Defunct tennis tournament
- Tour: ILTF
- Founded: 1934; 91 years ago
- Abolished: 1978; 47 years ago
- Location: Christchurch Nelson Timaru Wānaka
- Venue: Various
- Surface: Grass (1934-75) Hard (1976-78)

= South Island Open Championships =

The South Island Open Championships was a regional men's and women's grass court then later hard court tennis tournament founded in 1934 as the South Island Championships. The tournament was first played at the Nelson Lawn Tennis Club (f.1925), Nelson, Nelson Province, North Island, New Zealand. The tournament was played at other locations until 1978 when it was discontinued as part of the ILTF Independent Tour.

==History==
This tournament has it origins in the Nelson Provincial Lawn Tennis Association Championships founded in 1899 that ran till 1910. In 1934 the Southern Lawn Tennis Association of New Zealand was established (today its known as Tennis Southern) it established the South Island Championships.

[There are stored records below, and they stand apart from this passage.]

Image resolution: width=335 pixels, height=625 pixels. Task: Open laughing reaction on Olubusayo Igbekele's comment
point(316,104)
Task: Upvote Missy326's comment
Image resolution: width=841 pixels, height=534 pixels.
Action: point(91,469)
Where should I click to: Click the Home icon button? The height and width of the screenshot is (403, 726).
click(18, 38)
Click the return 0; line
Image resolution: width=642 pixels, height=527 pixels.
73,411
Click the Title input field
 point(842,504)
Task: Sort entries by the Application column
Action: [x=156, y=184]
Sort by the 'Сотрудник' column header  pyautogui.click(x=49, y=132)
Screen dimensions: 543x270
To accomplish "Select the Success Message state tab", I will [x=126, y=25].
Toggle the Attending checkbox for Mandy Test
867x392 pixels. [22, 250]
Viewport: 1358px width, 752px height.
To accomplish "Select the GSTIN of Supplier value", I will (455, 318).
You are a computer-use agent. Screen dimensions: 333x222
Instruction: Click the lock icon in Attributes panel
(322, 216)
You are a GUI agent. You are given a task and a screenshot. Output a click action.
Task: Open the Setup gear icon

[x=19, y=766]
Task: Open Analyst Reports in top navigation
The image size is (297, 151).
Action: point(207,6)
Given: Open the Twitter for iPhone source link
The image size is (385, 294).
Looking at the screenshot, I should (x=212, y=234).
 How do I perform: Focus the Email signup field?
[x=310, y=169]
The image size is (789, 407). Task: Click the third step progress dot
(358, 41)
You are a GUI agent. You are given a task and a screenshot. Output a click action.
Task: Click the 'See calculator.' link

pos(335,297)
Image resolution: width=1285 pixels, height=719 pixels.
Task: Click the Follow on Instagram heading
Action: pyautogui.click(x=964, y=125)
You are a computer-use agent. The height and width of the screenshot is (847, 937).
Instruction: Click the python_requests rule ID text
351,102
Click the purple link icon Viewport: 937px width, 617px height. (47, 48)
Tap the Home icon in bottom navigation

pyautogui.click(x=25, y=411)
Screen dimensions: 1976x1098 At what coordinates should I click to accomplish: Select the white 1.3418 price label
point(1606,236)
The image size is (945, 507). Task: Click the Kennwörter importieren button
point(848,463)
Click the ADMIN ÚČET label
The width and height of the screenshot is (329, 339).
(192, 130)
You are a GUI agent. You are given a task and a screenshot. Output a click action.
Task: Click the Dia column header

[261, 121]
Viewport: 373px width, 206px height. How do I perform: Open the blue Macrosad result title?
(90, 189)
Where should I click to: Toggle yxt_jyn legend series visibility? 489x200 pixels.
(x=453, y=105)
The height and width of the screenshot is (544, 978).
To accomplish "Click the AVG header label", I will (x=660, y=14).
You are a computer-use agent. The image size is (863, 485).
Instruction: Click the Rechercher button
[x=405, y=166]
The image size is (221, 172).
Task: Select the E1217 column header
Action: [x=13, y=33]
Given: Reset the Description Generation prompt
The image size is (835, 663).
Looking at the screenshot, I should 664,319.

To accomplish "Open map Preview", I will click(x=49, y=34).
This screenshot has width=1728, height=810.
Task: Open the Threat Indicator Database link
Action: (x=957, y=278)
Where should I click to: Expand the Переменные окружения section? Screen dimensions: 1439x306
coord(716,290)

The tournament was first played at the Nelson Lawn Tennis Club (f.1925), Nelson, Nelson Province, New Zealand. The event was part of ILTF Australasia Circuit (1934–72) a sub circuit of the ILTF World Circuit, then later the ILTF Oceania Circuit a regional circuit of the ILTF Independent Tour from 1975 until 1978 when it was downgraded from the worldwide independent tour it became a local regional event of Tennis New Zealand and is still held today.

The tournament was held in Nelson, but also other locations including, Christchurch, Timaru and Wānaka.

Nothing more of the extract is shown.